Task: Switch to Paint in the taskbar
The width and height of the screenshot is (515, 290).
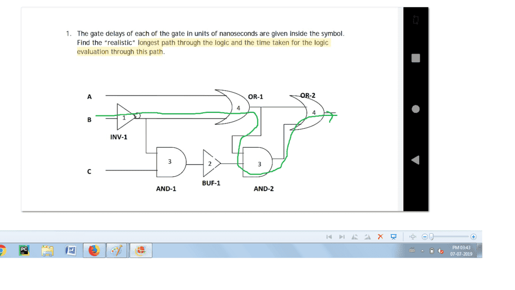Action: [117, 250]
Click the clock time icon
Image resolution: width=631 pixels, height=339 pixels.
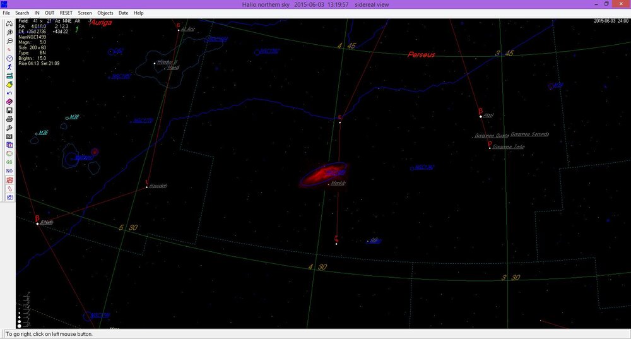coord(10,58)
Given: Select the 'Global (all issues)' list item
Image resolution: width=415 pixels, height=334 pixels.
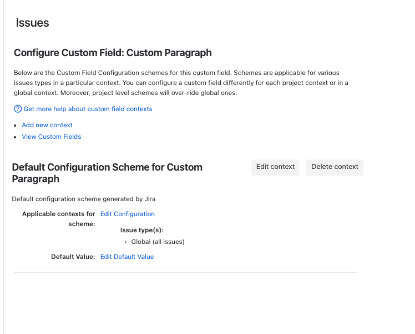Looking at the screenshot, I should coord(158,242).
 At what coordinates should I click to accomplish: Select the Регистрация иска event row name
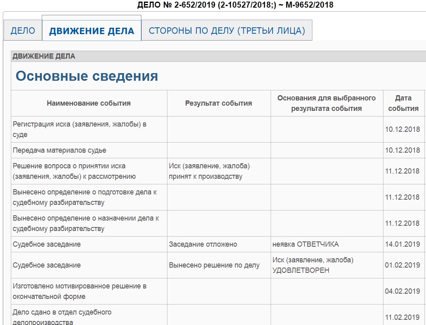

_Goal_
Please print the material above word for word, starting at its first line and ending at the line that contains "coord(10,58)", both included. Leave the pictures out.

_Output for this exercise_
Task: Switch to Paint in the taskbar
The width and height of the screenshot is (515, 290).
Action: [117, 250]
Click the clock time icon
Image resolution: width=631 pixels, height=339 pixels.
coord(10,58)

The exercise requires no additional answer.